Prompt.
Below are some records. Count the lines with "link" in them and give nothing but the total.

(Excerpts from a dataset)
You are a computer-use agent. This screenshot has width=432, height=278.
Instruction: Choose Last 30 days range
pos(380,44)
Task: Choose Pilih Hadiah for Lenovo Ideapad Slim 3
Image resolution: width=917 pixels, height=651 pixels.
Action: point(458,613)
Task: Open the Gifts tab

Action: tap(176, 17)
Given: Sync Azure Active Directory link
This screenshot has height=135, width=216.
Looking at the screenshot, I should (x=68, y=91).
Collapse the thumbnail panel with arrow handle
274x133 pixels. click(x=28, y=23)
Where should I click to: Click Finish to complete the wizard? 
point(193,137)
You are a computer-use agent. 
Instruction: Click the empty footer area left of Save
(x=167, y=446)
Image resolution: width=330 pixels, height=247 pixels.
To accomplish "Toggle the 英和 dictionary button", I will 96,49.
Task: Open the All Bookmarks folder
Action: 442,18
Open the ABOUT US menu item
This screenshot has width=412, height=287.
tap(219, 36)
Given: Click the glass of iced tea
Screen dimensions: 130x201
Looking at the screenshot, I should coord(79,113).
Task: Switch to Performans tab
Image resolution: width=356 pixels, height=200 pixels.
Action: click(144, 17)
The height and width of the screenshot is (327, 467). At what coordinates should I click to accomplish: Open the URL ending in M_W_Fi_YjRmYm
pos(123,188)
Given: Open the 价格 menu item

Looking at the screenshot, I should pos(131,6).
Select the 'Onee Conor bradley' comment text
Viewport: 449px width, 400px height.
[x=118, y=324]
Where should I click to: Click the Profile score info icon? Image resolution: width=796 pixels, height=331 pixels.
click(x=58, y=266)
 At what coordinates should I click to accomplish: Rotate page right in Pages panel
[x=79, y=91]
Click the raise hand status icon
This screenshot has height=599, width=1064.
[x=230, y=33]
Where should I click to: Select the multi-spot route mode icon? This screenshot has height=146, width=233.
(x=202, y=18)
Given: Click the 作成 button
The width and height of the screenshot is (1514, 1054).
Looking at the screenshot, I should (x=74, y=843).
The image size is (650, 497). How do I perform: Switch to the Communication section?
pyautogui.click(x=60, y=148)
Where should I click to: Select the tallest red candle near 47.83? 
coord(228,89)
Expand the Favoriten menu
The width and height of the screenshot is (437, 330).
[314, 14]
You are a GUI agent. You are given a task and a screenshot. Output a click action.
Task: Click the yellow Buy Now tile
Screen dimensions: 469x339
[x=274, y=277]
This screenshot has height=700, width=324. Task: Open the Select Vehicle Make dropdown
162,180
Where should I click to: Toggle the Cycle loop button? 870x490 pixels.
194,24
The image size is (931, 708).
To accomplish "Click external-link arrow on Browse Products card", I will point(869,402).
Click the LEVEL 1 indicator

Result of the exercise.
2